Q. プロンプト作成スキルの差で出力品質が大きく変わる現状について──将来的には AI 側が最適化して “誰でも同じ品質” になるのでしょうか?
・プロンプト作成スキルの差による出力品質のばらつきはあるが、将来的には AI 側が最適化する方向に向かうと予想される。
・プロンプトオプティマイザーのような機能も登場している。
・最新のモデルでは、詳細なプロンプトよりも曖昧な指示の方が良い結果につながる傾向がある。
・マジョリティー層に対しては、プロンプトを意識させずに使えるインターフェースが重要になる。
Q.「生成 AI で何かやろう」とトップダウンでミッションだけ与えられたとき、アイデア出しからプロダクト化までを効率化できる“おすすめツール” はありますか?
・Cursor: 多機能連携可能なエディター。
・GitHub Copilot Agent: AI コーディング支援。
・社内 OSS: 既存機能の活用。
・Datastream: 社外向け UI 構築。
・GitHub Copilot: コード生成。
・MCP: Figma から React コードへの変換。
・LangSmith: ユーザーフィードバック収集と改善。
・GPTs: アイデア段階での概念実証。
Q. 生成 AI 領域は短期的にも中長期的にも変化が激しい。

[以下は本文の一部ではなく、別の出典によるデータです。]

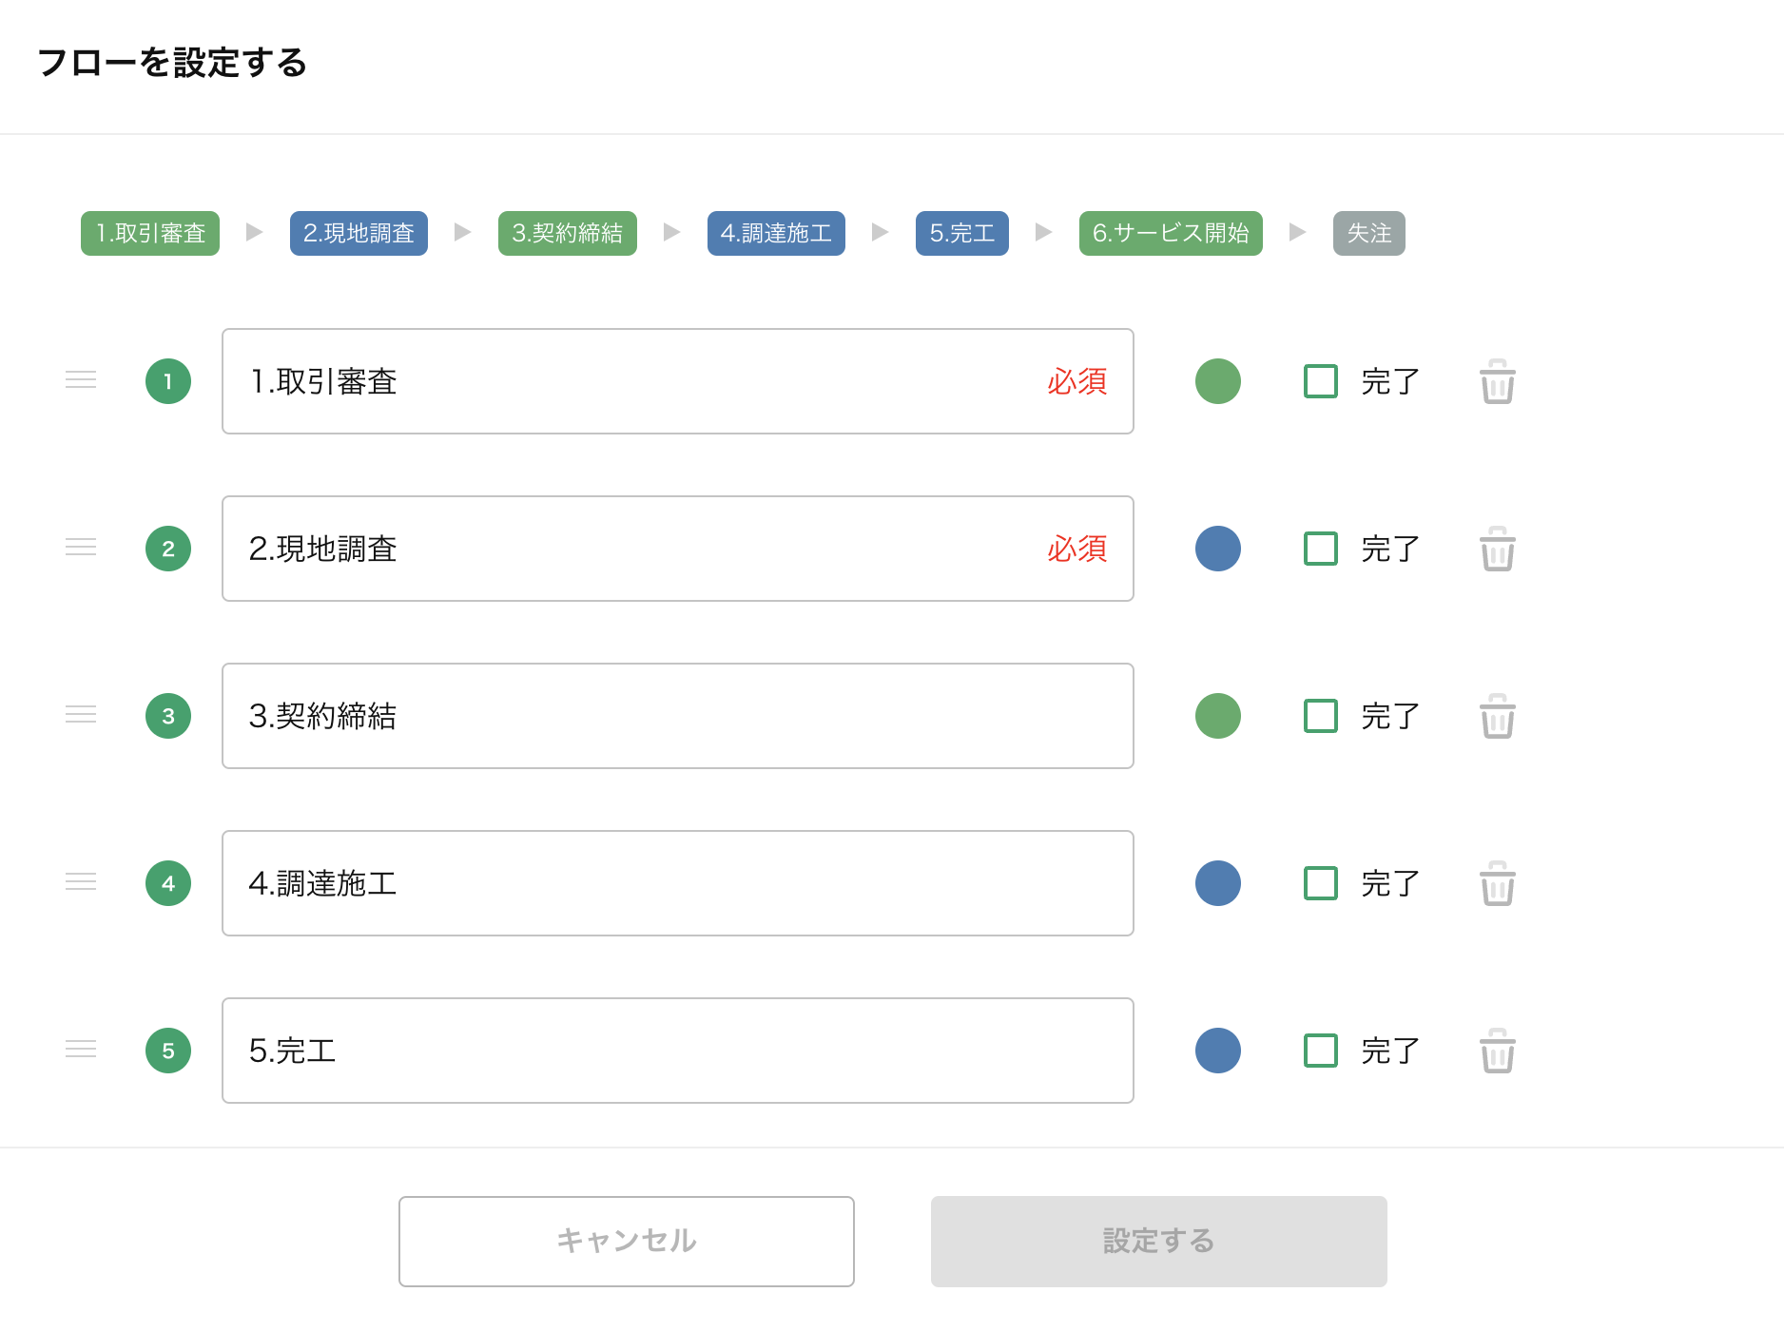Delete the 4.調達施工 step via trash icon
The height and width of the screenshot is (1331, 1784).
[x=1497, y=884]
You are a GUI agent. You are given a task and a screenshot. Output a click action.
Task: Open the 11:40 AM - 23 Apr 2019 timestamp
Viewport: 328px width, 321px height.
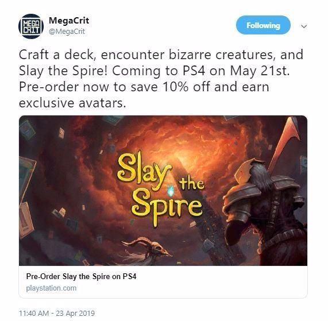(57, 314)
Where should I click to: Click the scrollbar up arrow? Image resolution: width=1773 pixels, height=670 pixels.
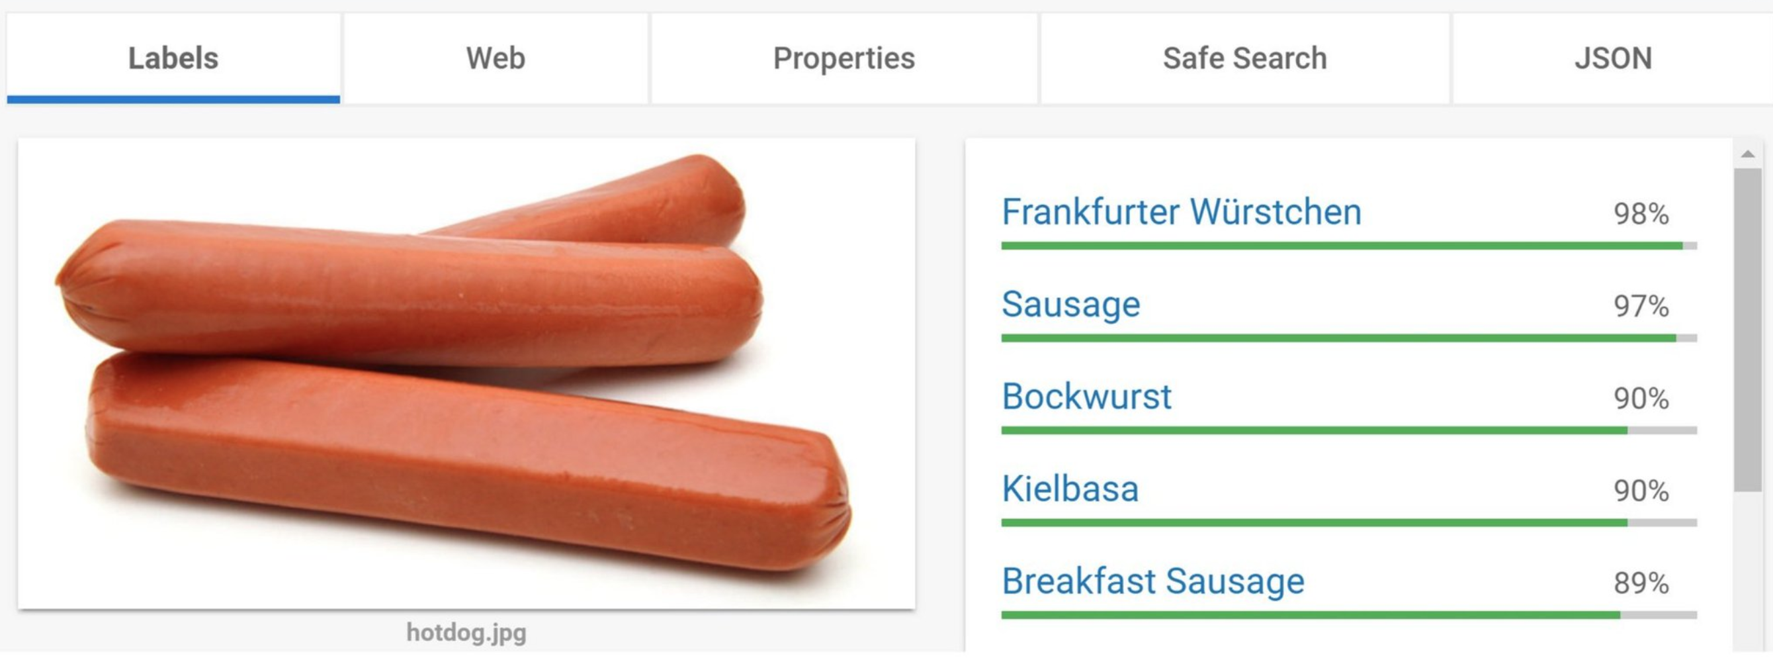pyautogui.click(x=1748, y=154)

API 新機能など短期の動向と、2〜3 年先を見据えた動向をどうキャッチアップし、戦略に反映していますか?
・短期的な動向は、驚き屋のソーシャルネットワークの反応からキーワードを拾い、論文などで詳細を確認する。
・中長期的な動向は、Meta や Google などの大手リサーチ機関のブログや論文、国立情報学研究所のLLM-jpによる発信内容 などを参考にする。
・ただし、短期的な情報キャッチアップに注力し、今ある技術をどう活用するかに重点を置いているという意見もある。
イベントを終えて
生成AI開発の現場には、華やかな技術トピックの裏で、地道な工夫や試行錯誤が存在しています。本イベントでは、そうした“リアルな舞台裏”を通じて、技術選定よりも「ユーザーの課題にどう向き合うか」が鍵であることが浮き彫りになりました。
進化の早いAI領域だからこそ、足元を見据えた開発と継続的な改善が、これからの価値を形作っていくのかもしれません。